[Your tasks]
A. Answer these questions using the bond market article:
(i) What size and term of notes did Scotts Miracle-Gro Co. offer?
(ii) Which company pulled its offering, and what was that offering?
(iii) Why is Chemours legally on the hook for the damages?
B. Carry on the bond market article about Scotts, SunOpta and Chemours from the point where it stops.

[Given text]
===

Scotts ends pricing drought, but SunOpta scrubbed; bonds up broadly; Chemours off on verdict

By Paul Deckelman and Paul A. Harris

New York, Oct. 7 – The high-yield market saw another day of strong gains on Wednesday, its third in a row on that score.

And the primary arena came back to life as lawn-care products maker Scotts Miracle-Gro Co. came to market with an upsized $400 million offering of eight-year notes. That drive-by transaction was the first such pricing seen in Junkbondland since Sept. 25, when Altice NV and Cablevision Systems Corp. did a $6.6 billion three-part behemoth of a bond deal to finance the latter company’s pending acquisition by the former and Olin Corp. joined in with its own $1.22 billion two-part megadeal.

But while the opportunistically timed and quickly shopped Scotts deal successfully took advantage of this week’s so far improved tone in the junk precincts, another would-be issuer remained wary. Syndicate sources said late in the day that SunOpta Foods Inc. had pulled its $330 million offering of seven-year secured notes, which had been expected to price on Wednesday.

But that negative note was of not much interest to most junk market participants on Wednesday, as traders saw a broad range of bonds riding the solid momentum generated over the past two sessions and mostly moving higher.

These included recently priced offerings such as the aforementioned Cablevision and Olin bonds and Frontier Communications Corp.’s three-part offering from earlier in September as well as established telecommunications credits like Sprint Corp. and energy names such as California Resources Corp.

One notable exception to the day’s bond bonanza was Chemours Co. Bonds of that chemical company, which was spun off into an independent entity earlier this year by industry giant DuPont, retreated in active trading on the news that a federal jury had ruled against DuPont in a suit brought by a woman who claimed that its dumping of a toxic chemical into the Ohio River had given her kidney cancer, the first of what is expected to be over 3,000 such lawsuits. Chemours is legally on the hook for the damages because it now owns the plant where the chemical was produced.

===

Stored data:
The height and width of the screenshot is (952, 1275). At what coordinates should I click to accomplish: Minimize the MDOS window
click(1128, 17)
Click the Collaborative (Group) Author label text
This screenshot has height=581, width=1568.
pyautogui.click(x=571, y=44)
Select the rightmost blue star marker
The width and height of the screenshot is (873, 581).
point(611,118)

===

[Exercise answers]
A.
(i) An upsized $400 million offering of eight-year notes.
(ii) SunOpta Foods Inc. pulled its $330 million offering of seven-year secured notes.
(iii) Chemours now owns the plant where the chemical was produced.

B.
Statistical measures of junk market performance turned higher across the board on Wednesday after having been mixed on Tuesday. It was the second higher session in the last three and the third higher session in the last six trading days.

Scotts upsized and tight

Wednesday's primary market session saw the first dollar-denominated junk deal in eight sessions clear the market.

And although the primary market has, for all practical purposes, been shuttered in the interim, Wednesday's deal appeared to go very well, sources say.

Scotts Miracle-Gro priced an upsized $400 million issue of eight-year senior notes (B1/B+) at par to yield 6% in a Wednesday drive-by.

The deal size was increased from $300 million.

The yield printed at the tight end of the 6% to 6¼% yield talk.

At the close of books the deal was heard to be playing to $2.5 billion of orders, according to a trader.

BofA Merrill Lynch was the left bookrunner for the debt refinancing deal. J.P. Morgan Securities LLC and Wells Fargo Securities LLC were the joint bookrunners.

Will there be follow-through?

In the wake of Wednesday's successful Scotts Miracle-Gro deal expectations were taking shape that the primary market would return to action, sources said.

Dealers might not want to announce roadshow deals on Thursday or Friday ahead of the extended Columbus Day holiday weekend, which gets underway following Friday's close, a trader said.

Nevertheless, junk’s performance has been respectable or better through the first half of the present week.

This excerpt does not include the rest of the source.